Identification of gene expression profiles correlated to tumor progression in a preclinical model of colon carcinogenesis

The rat azoxymethane (AOM)-induced colon carcinogenesis model provides useful information for understanding human colorectal neoplasia. Here, we used the AOM model to measure the gene expression profiles of biomarkers related to tumor progression. We assessed tumor progression stages by computed tomographic (CT) colonography. Messenger RNAs were isolated from tumors and mucosal samples, and gene expression levels were assessed by real-time quantitative polymerase chain reaction (PCR).
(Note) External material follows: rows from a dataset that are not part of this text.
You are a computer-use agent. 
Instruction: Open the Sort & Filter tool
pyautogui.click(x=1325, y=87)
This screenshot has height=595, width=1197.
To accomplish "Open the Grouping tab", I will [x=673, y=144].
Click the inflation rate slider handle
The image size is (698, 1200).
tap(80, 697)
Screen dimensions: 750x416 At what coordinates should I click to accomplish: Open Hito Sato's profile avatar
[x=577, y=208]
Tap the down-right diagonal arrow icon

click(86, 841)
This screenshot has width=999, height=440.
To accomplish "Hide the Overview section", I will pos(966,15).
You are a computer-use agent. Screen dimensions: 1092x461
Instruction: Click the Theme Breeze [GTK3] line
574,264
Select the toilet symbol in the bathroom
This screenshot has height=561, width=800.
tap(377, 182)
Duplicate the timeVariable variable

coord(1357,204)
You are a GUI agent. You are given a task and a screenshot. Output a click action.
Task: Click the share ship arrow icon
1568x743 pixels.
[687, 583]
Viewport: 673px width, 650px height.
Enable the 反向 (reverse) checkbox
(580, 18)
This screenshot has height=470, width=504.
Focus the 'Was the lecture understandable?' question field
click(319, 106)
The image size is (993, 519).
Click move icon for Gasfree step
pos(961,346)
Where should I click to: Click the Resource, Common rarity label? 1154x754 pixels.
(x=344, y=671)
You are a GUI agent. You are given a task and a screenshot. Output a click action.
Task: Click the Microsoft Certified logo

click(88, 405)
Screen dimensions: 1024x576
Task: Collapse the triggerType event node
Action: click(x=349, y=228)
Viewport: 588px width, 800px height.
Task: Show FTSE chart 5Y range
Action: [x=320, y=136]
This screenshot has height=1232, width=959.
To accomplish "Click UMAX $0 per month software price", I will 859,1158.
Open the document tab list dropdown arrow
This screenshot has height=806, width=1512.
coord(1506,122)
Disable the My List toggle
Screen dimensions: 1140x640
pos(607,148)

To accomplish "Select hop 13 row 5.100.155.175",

We show that early stages of tumor progression are associated with an upregulation of matrix metalloproteinase-7 (MMP-7) and of genes involved in the inflammatory response, including interleukin (IL1 beta) and tumor necrosis factor-alpha (TNF alpha). The ratio of B-cell lymphoma/leukemia 2 (Bcl-2)-associated X proteins (Bax) to Bcl-2 transcript (proapototic/antiapoptotic signals) is elevated in early stages of tumor progression (Bax/Bcl-2 >1) and reversed in more advanced stages of tumor development (Bax/Bcl-2 <1). These changes are associated with the reduced expression of TNF-related apoptosis-inducing ligand (TRAIL)-death receptor 5 (DR5) and FAS (also known as CD95) apoptotic receptors. Advanced stages of tumor development are characterized by an increase in MMP-9 expression associated with the upregulation of components of the innate immune system: alpha-defensin 5 (DEF-5) and neutrophil gelatinase-associated lipocalin (NGAL). The identification of specific gene expression profiles that correlate with tumor progression stages, as reported in the present study, may represent an important step in evaluating potential chemopreventive and/or chemotherapeutic agents prior to initiating clinical trials.